The casting of certain ingots of, for example, titanium alloys and certain other high performance alloys, may be both expensive and procedurally difficult given the extreme conditions present during production and the nature of the materials included in the alloys. For example, in many currently available cold hearth casting systems, such as plasma arc melting in an inert atmosphere or electron beam melting within a vacuum melt chamber, the casting system can be used to melt and mix various recycled scrap, master alloys, and various other starting materials to produce the desired alloy. The casting systems utilize starting materials that can contain high density and/or low density inclusions, which in turn can lead to a lower quality and potentially unusable heat or ingot. Cast material considered unusable oftentimes can be melted down and reused, but such material typically would be considered of lesser quality and command a lower price in the marketplace. During casting operations, producers generally desire to remove inclusions from the molten material prior to directing the molten material into the casting mold.
To vaporize, dissolve, or melt inclusions in molten material, an energy source in the casting system, such as an electron beam gun or plasma torch, for example, can apply energy to the surface of molten material in a hearth of the casting system. The energy produced by the energy source can be sufficient to vaporize or melt the inclusions. However, during casting operations, a dynamic flow path can develop in the hearth of the casting system, and less dynamic regions, i.e., stagnant zones or pools, can form adjacent to, around, and/or near the dynamic flow path. Without adequate mixing, molten material can rest in a stagnant zone, and thus remain in the hearth, for a longer period of time than the molten material flowing along the dynamic flow path. In other words, the residence time of molten material in the hearth can depend on whether the molten material flows along the dynamic flow path or rests in a stagnant zone, and thus, the residence time of molten material in the hearth can be inconsistent. Furthermore, the molten material in stagnant zones can be subjected to the energy produced by the energy source for a longer period of time than the molten material in the dynamic flow path. As a result, the elemental depletion of molten material having a longer residency time in the hearth, i.e., molten material that rests in a stagnant zone, can be greater than the elemental depletion of molten material having a shorter residency time in the hearth, i.e., molten material that flows along the dynamic flow path. When the molten material in the hearth has different chemical compositions throughout, the resulting cast alloy can have compositional variances.

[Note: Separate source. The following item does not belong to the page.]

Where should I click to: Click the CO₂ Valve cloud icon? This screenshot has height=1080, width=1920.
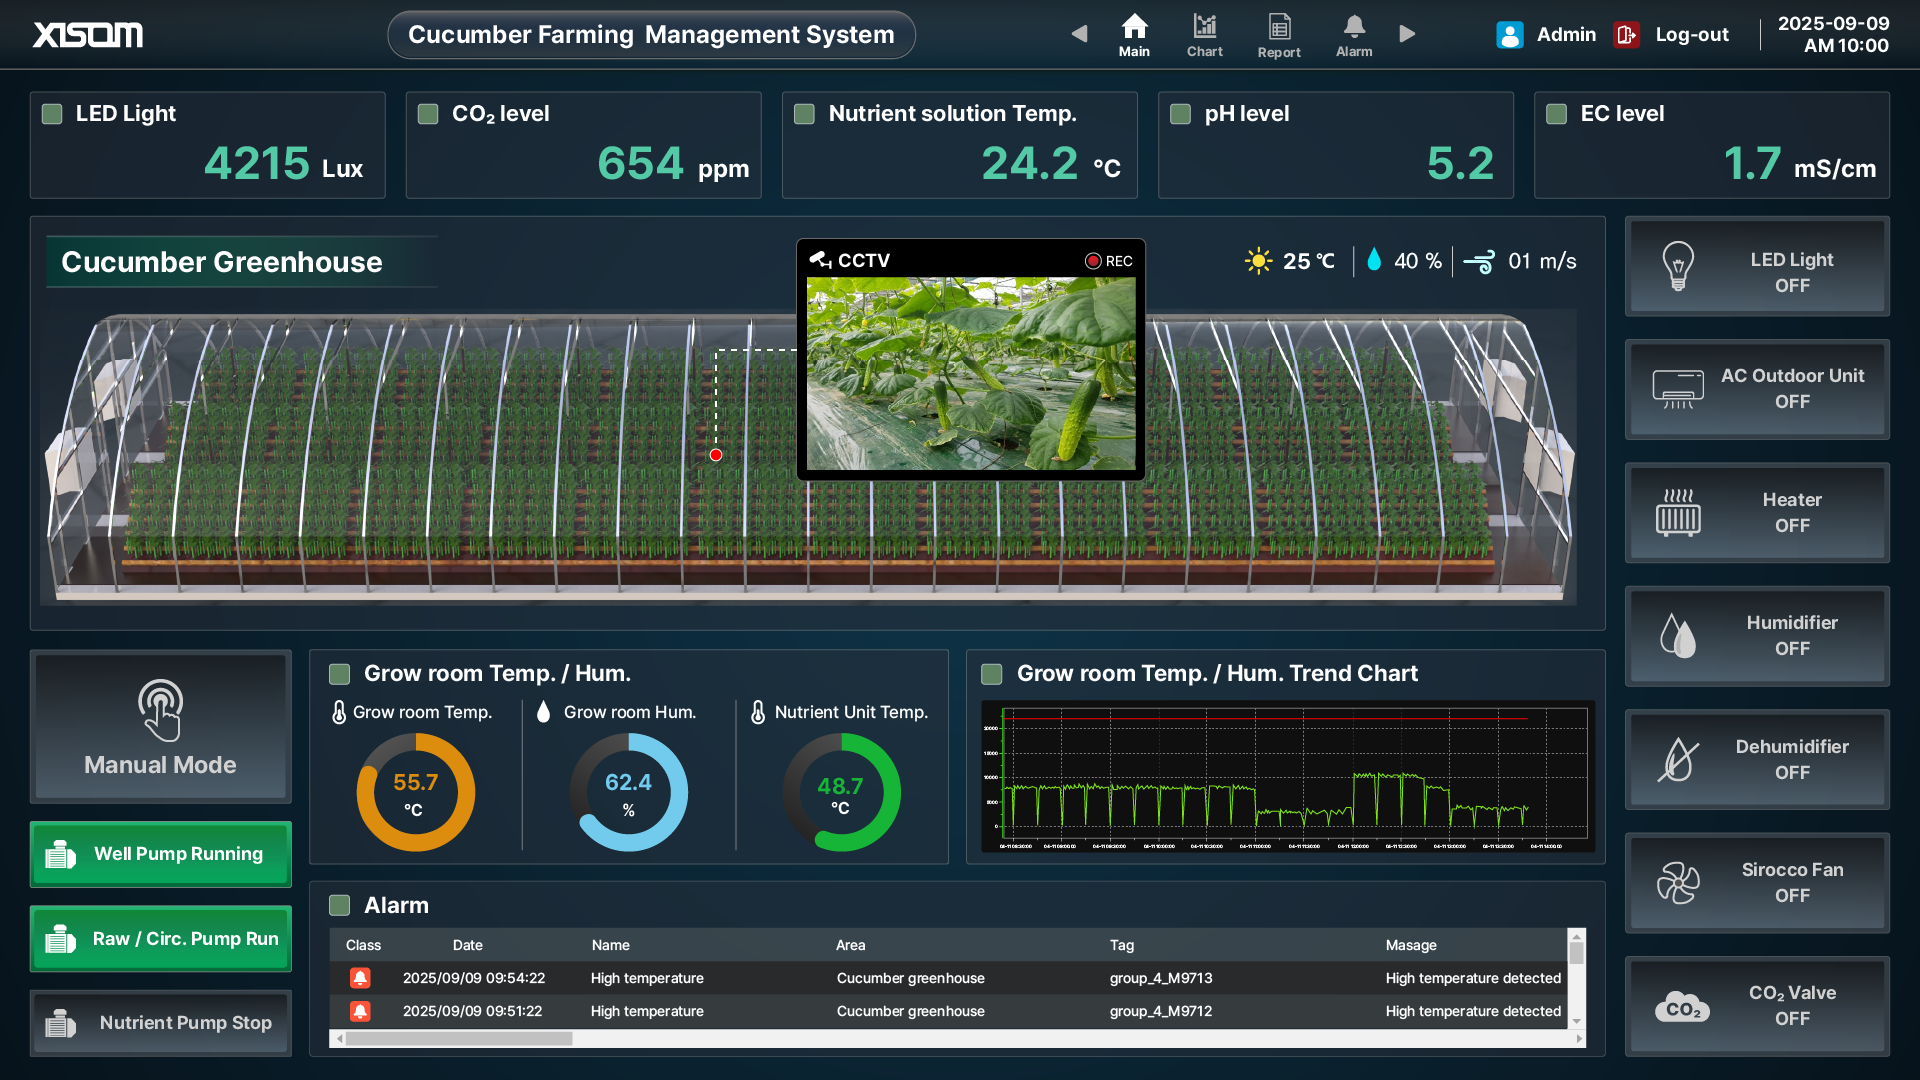click(x=1682, y=1006)
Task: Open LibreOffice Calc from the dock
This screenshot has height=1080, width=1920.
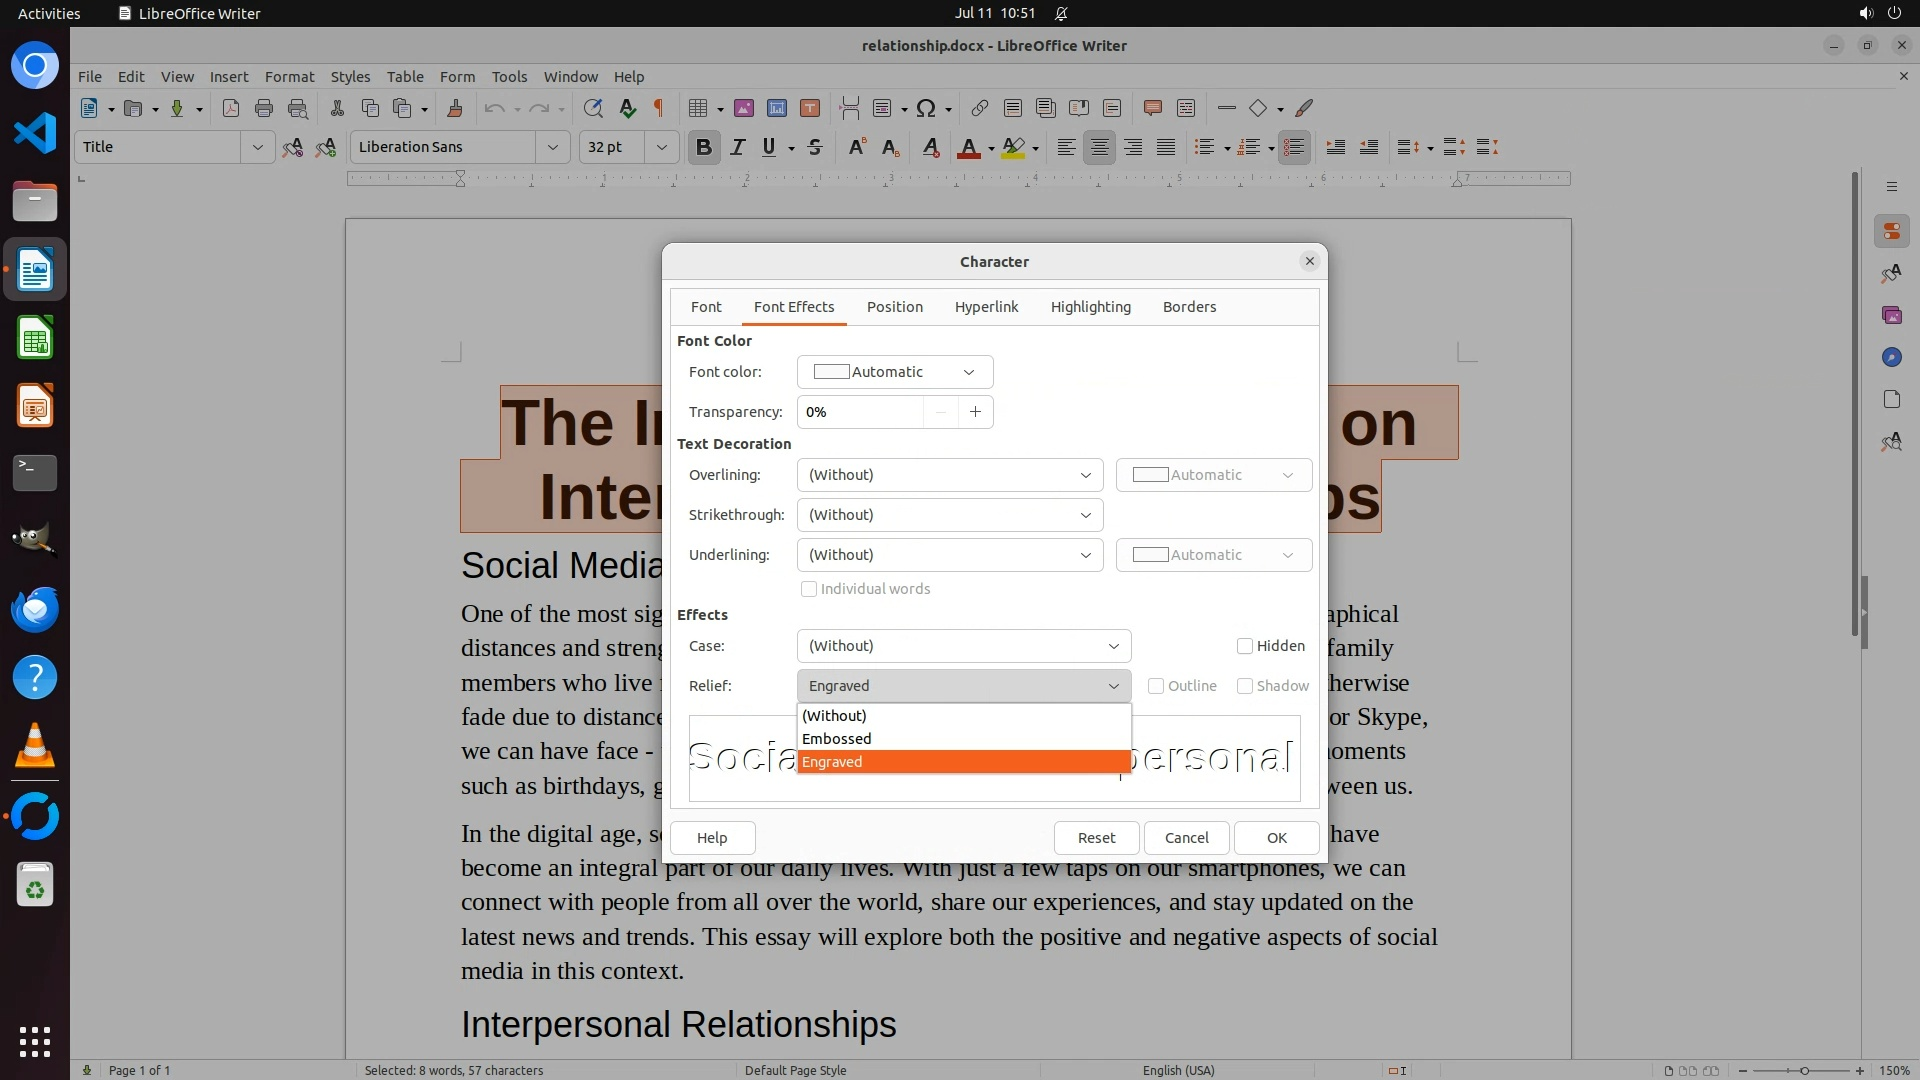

Furthermore, in casting systems that utilize multiple casting molds extending from a single hearth, the formation of stagnant zones can divert and/or alter the desired flow of molten material into the casting molds. In other words, the casting rates can vary between the casting molds of the casting system.
Accordingly, it would be advantageous to provide a casting system that is less susceptible to the formation of stagnant zones in the hearth thereof. Further, it would be advantageous to provide a casting system that produces a more compositionally uniform cast alloy. Additionally, it would be advantageous to provide a casting system that promotes identical or similar casting rates across multiple casting molds. More generally, it would be advantageous to provide an improved casting system that is useful for titanium, other high performance alloys, and metals and metal alloys generally.